しかし、オフィスやマンションではセキュリティシステムの導入が一般的になり、外部者が自由に建物内に足を踏み入れることができなくなりました。事前にアポイントメント(約束)を取り付けてから顧客を訪問するのでは、どうしても面談を断られることが多くなり効率が下がります。(もちろん、顧客の側からすれば、アポなし訪問は自身の仕事を中断する必要がありますので、生産性が下がりますし迷惑であるのは事実です。

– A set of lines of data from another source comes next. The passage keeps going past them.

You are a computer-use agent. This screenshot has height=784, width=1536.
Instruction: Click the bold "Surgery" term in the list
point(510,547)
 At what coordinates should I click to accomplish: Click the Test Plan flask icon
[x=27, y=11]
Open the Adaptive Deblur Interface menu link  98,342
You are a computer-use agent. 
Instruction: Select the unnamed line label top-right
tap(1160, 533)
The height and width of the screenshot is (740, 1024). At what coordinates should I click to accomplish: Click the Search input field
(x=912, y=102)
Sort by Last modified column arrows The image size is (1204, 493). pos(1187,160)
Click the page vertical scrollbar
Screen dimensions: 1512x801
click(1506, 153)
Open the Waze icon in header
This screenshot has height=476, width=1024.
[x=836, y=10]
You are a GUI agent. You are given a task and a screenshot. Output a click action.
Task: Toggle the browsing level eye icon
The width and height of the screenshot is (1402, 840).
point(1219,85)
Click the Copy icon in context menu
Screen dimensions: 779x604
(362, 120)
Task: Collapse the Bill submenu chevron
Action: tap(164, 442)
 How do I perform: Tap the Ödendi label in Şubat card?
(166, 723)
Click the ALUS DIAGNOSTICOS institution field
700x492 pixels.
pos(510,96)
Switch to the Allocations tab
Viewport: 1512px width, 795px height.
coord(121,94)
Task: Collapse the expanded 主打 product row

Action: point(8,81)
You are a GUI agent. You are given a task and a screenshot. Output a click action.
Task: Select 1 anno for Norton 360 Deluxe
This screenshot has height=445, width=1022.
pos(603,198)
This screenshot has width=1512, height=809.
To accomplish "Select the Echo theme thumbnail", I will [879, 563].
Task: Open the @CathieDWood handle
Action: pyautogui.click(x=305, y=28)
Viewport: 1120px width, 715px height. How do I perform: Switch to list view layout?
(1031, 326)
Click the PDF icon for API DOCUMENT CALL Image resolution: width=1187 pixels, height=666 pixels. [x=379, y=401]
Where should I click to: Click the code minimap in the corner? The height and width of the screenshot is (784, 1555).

)

さらに、新型コロナウィルスの感染拡大により、リモートでの面談やテレワークなどが普及し、営業員が顧客と対面で顔を合わせる機会はますます減少しました。

その結果、対面以外で、如何に顧客との接触回数を増やすのかがより重要になっています。

例えば、テレビやネットなどの広告。メールマガジン。チラシ。ウェブのSEO対策。SNS。ウェビナー。営業員やコンタクトセンターからの電話/メール/チャットでのやりとり、など。

これまでと同様に、あるいは、これまで以上に 顧客との接触頻度を担保し、かつ、対面営業よりも生産性の高い手段が日本中の企業から求められています。

ただし、時代の流れによって手段や方法が変わったとしても、人間の根底にある性質は変わらないはずです。あなたも、このザイオンス効果を理解した上で、顧客との接点をデザインしてみては如何でしょうか。